Complete the following:
[1] In the passage on vacuum channel transistors, find every abbreviation that is spelled out in full, and give each one with its full form.
[2] Answer these questions from the passage on vacuum channel transistors.
(a) How many tips did the silicon gated field emission arrays have?
(b) At what temperature did the maximum water desorption occur?
(c) How long was the wafer section kept in room air in the subsequent test?
[3] Write the next few sentences of the passage on vacuum channel transistors, picking up after its final sentence.

Selected passage:
↓↓↓

Several methods are being studied to fabricate devices with three terminals. In a recent work, the upright structure23 was used in a vacuum nanochannel transistor.24 Several other efforts have proposed different types of Nano-Vacuum Channel Transistors (NVCTs) with a vertical design, where a direct out of the plane emission of electrons can be obtained, e.g., Spindt-type14 or the slit-type25 NVCT. However, studies are needed to find the influence of residual gas adsorption and desorption on emission and dielectric surfaces. This effort will improve our understanding of the overall device performance, especially when atmospheric pressure operation26,27 of some NVCTs is being proposed.

In our previous work,28 we have measured the field emission performance of silicon gated field emission arrays (GFEAs) with 1000 × 1000 tips. The gate and collector were studied as a function of temperature ranging from 25 up to 400 °C and then back to 25 °C. From that work, between 300 and 400 °C, observed current at the gate reduced by greater than ten times, whereas measured current at the collector enhanced by greater than ten times. These results were repeated for multiple devices. To understand the cause, during the high temperature I-V characterization, in situ measurements of the outgassing from the test structure were carried out using a residual gas analyzer (RGA). From the experiment, it was clearly observed that water desorption took place. A high-resolution temperature test was also performed between 300 and 400 °C with an increment of 10 °C. From the high-resolution test, it was observed that the maximum water desorption took place at 350 °C and that the transitions of gate and collector currents took place over that range. The correlation of the transition with respect to water vapor desorption very clearly demonstrated that water vapor desorption reduces29 the gate leakage current and improves field emission from the tips. A subsequent test, where a wafer section was kept in room air for a few days, showed that the gate and collector currents went back to their previous values when tested again; however, the arrays again returned to the enhanced collector current and reduced gate current upon heat treatment. Those results demonstrate that removal of residual gases from surfaces of the emitter and the dielectric surface between the gate and emitters has a strong effect on emission performance. Hence, operation of NVCTs without a clean surface could affect emission performance negatively.

↑↑↑

Listing:
↓↓↓

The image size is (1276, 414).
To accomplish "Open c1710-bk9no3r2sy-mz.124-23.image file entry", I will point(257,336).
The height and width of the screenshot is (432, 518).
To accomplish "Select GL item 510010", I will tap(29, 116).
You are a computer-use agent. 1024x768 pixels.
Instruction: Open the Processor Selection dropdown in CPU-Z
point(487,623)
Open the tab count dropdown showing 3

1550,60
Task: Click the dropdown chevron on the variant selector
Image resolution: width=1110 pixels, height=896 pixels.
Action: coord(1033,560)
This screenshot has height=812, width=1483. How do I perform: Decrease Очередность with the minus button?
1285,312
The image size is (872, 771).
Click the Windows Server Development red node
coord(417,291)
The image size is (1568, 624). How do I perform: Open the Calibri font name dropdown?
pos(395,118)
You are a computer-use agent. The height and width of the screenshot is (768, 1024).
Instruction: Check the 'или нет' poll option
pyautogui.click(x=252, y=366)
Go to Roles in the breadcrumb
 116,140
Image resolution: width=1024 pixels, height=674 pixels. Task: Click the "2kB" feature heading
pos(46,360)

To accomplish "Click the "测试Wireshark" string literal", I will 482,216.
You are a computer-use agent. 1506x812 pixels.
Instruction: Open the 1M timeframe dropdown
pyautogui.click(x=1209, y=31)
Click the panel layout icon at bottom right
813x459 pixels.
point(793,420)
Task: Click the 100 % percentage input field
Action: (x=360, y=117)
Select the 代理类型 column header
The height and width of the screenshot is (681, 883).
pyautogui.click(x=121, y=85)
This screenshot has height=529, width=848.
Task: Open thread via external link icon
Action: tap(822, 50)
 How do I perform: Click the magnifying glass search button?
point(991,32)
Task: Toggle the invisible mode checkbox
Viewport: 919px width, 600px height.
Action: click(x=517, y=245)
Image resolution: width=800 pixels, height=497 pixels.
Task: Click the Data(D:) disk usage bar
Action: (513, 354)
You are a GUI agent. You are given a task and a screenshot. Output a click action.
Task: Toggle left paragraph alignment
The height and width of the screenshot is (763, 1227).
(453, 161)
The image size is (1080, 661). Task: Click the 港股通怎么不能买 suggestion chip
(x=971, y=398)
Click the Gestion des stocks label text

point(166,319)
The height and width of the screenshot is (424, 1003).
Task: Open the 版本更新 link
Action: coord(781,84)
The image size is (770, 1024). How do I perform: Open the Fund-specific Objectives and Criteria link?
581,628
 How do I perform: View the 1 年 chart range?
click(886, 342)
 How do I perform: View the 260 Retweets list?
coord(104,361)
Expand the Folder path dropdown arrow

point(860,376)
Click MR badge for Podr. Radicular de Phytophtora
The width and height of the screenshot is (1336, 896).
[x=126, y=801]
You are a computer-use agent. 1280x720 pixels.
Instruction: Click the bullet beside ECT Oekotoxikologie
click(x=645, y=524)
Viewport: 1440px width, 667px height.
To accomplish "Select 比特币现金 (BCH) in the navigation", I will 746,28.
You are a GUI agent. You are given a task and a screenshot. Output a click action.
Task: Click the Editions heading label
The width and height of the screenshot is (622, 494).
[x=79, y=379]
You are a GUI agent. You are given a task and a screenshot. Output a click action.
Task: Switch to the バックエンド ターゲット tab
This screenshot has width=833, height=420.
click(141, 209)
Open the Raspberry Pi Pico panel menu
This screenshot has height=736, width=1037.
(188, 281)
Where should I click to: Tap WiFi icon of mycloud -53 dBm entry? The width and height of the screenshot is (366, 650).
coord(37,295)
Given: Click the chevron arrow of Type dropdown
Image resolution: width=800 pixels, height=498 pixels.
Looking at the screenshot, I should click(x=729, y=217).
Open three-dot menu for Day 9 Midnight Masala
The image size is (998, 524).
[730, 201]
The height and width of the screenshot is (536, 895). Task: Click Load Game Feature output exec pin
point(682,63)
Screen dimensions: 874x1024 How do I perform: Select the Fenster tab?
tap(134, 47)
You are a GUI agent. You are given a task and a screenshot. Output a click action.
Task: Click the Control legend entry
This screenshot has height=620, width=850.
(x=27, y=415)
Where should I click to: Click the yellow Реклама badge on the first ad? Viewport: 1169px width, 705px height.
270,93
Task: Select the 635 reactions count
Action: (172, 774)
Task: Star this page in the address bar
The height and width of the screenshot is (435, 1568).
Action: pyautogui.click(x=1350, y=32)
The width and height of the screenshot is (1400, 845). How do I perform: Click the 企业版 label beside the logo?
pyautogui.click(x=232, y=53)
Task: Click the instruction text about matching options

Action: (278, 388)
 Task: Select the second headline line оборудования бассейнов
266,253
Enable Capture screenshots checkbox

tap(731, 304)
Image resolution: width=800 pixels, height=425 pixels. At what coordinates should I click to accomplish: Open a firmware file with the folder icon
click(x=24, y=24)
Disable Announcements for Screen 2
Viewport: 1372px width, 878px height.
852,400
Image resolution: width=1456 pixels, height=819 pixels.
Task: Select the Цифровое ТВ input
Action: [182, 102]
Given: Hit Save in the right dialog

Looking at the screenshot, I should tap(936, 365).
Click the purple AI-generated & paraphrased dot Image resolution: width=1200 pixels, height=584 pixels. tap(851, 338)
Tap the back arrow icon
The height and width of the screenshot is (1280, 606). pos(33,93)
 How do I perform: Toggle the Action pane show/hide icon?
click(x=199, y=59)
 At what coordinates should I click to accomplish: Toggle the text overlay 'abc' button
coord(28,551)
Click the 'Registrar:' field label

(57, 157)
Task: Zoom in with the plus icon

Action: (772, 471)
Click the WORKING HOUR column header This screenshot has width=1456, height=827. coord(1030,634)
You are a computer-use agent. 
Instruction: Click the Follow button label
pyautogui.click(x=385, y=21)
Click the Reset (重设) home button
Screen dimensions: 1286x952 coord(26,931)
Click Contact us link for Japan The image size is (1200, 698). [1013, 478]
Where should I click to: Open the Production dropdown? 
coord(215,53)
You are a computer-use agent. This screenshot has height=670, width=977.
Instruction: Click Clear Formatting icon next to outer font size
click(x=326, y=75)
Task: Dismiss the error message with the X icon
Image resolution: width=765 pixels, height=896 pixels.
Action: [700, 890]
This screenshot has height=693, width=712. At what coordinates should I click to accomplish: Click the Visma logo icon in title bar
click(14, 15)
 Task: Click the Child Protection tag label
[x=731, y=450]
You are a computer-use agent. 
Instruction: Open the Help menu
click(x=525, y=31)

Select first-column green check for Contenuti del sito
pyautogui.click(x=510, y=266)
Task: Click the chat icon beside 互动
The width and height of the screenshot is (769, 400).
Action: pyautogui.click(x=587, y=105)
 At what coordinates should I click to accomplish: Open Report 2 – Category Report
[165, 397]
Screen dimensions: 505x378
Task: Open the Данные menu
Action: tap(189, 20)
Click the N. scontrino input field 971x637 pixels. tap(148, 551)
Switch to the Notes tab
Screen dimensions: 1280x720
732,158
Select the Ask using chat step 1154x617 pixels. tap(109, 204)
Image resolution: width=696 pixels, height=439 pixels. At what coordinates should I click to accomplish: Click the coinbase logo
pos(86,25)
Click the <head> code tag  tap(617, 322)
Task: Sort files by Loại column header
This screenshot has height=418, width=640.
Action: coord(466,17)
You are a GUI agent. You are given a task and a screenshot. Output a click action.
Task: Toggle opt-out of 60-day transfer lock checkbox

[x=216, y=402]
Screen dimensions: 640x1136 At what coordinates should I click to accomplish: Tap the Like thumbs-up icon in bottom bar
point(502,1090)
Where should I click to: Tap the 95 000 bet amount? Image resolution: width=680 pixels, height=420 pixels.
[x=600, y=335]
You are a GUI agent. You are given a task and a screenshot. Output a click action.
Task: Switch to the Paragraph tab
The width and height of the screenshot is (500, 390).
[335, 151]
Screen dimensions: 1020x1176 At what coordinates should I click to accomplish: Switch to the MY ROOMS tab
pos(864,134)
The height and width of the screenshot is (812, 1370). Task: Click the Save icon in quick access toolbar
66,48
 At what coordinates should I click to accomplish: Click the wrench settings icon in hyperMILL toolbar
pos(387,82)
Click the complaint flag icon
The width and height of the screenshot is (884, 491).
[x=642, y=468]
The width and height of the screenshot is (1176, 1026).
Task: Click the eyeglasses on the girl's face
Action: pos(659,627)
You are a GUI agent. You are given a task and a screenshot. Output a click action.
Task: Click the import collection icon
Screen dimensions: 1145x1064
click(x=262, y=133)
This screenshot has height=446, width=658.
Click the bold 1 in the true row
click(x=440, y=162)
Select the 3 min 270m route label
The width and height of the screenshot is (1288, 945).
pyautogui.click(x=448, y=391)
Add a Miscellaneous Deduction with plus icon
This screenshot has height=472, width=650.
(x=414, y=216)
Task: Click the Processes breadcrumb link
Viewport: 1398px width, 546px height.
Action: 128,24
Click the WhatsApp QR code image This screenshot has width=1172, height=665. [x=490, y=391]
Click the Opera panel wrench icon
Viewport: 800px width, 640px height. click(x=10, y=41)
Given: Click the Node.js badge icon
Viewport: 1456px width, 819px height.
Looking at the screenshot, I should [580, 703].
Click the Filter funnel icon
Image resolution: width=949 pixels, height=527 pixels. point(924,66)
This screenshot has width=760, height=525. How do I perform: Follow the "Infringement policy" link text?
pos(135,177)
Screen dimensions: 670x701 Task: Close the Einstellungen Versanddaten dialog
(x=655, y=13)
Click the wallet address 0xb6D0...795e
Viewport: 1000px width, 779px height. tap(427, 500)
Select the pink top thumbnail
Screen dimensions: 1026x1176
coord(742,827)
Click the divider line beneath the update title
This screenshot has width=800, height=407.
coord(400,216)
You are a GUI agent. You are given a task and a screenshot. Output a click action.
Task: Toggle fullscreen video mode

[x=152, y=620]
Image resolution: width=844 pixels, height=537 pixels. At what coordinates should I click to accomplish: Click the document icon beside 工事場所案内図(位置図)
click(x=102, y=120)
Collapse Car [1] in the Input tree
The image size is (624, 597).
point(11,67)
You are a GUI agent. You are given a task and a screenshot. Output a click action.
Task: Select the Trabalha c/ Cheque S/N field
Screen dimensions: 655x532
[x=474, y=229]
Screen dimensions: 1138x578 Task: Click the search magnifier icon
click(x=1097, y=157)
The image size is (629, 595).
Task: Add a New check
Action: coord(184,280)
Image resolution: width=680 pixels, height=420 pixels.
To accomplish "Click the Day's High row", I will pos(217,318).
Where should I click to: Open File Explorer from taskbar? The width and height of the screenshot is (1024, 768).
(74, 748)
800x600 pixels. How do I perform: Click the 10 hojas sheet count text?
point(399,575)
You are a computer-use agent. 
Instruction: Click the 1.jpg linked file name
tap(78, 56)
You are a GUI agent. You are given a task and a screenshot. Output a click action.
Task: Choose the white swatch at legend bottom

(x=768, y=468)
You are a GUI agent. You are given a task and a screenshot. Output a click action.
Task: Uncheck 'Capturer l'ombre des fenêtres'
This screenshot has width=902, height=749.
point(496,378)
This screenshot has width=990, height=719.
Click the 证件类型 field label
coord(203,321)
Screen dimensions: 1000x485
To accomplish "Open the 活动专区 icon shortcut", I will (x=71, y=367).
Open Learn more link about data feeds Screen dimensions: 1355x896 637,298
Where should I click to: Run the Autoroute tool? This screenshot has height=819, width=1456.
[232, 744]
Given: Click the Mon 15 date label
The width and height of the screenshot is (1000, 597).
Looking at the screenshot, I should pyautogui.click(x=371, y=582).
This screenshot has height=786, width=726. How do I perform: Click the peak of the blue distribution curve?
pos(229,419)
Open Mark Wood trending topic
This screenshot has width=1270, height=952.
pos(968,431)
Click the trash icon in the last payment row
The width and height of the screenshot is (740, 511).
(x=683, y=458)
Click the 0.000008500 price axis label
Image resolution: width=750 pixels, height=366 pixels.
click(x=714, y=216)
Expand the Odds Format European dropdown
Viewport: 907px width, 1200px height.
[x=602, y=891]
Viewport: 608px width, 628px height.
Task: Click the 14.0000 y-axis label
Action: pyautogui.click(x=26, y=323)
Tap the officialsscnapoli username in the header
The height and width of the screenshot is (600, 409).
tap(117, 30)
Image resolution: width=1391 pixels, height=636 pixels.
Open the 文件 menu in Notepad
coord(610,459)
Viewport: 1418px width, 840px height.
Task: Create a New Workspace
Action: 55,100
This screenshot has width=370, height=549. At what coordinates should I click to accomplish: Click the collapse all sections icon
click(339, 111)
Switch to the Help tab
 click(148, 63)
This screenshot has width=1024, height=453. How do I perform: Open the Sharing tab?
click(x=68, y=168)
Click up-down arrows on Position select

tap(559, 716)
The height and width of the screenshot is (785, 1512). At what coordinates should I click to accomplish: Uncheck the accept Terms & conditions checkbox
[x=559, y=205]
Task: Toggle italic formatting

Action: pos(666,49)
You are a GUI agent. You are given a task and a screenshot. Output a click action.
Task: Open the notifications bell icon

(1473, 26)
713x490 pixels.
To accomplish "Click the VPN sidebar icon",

↑↑↑

Written answers:
[1]
NVCTs: Nano-Vacuum Channel Transistors
GFEAs: gated field emission arrays
RGA: residual gas analyzer

[2]
(a) 1000 × 1000 tips
(b) 350 °C
(c) A few days

[3]
To mitigate issues associated with direct heating of the sample, other viable options such as a UV light-based water desorption system30 could be adopted. A UV light lamp, mounted inside the chamber system, can be used to desorb water molecules and clean up surfaces, thus allowing testing inside the vacuum chamber31–33 without baking. The absorbed water molecules will absorb the UV light until they become sufficiently excited to overcome the molecular bonds and desorb from the surface.31,33 The UV light is reflected internally from the vacuum chamber and other surfaces so that a direct line-of-sight exposure is not an essential requirement. UV excitation is a very efficient method of energy transfer as the energy is absorbed directly by the water molecule, and only negligible amounts of heat are generated.

In this new work, the same Si based gated field emission arrays9,22,34,35 used in our prior work28 have been characterized with respect to the UV exposure time to interpret the pertinence of the dielectric and emitter surface conditions36 on the performance and the efficacy of UV exposure to replicate the results of high temperature (350 °C) bakeout. The setup and configuration for the experiment will be discussed first followed by test results from device testing under UV light exposure. The device characterization measurements will be analyzed in terms of adsorption/desorption of residual gases.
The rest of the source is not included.